EXERCISE PROMPT: Render the records below as a Markdown table with the columns No. and Line, numbering each row and omitting blank lines. Leave the pictures out of the table.

--------

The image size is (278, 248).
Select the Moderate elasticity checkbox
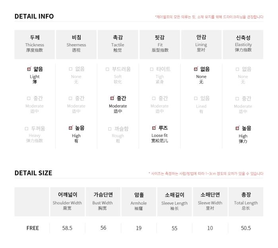tap(237, 98)
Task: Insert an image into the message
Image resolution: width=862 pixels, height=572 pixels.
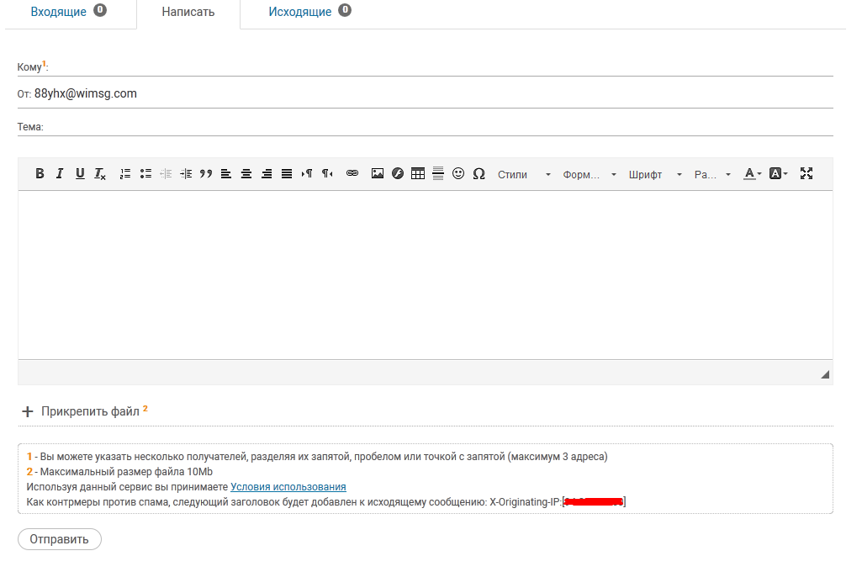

--------

WRITTEN ANSWER:
| No. | Line |
|---|---|
| 1 | The image size is (278, 248). |
| 2 | Select the Moderate elasticity checkbox |
| 3 | tap(237, 98) |
| 4 | Task: Insert an image into the message |
| 5 | Image resolution: width=862 pixels, height=572 pixels. |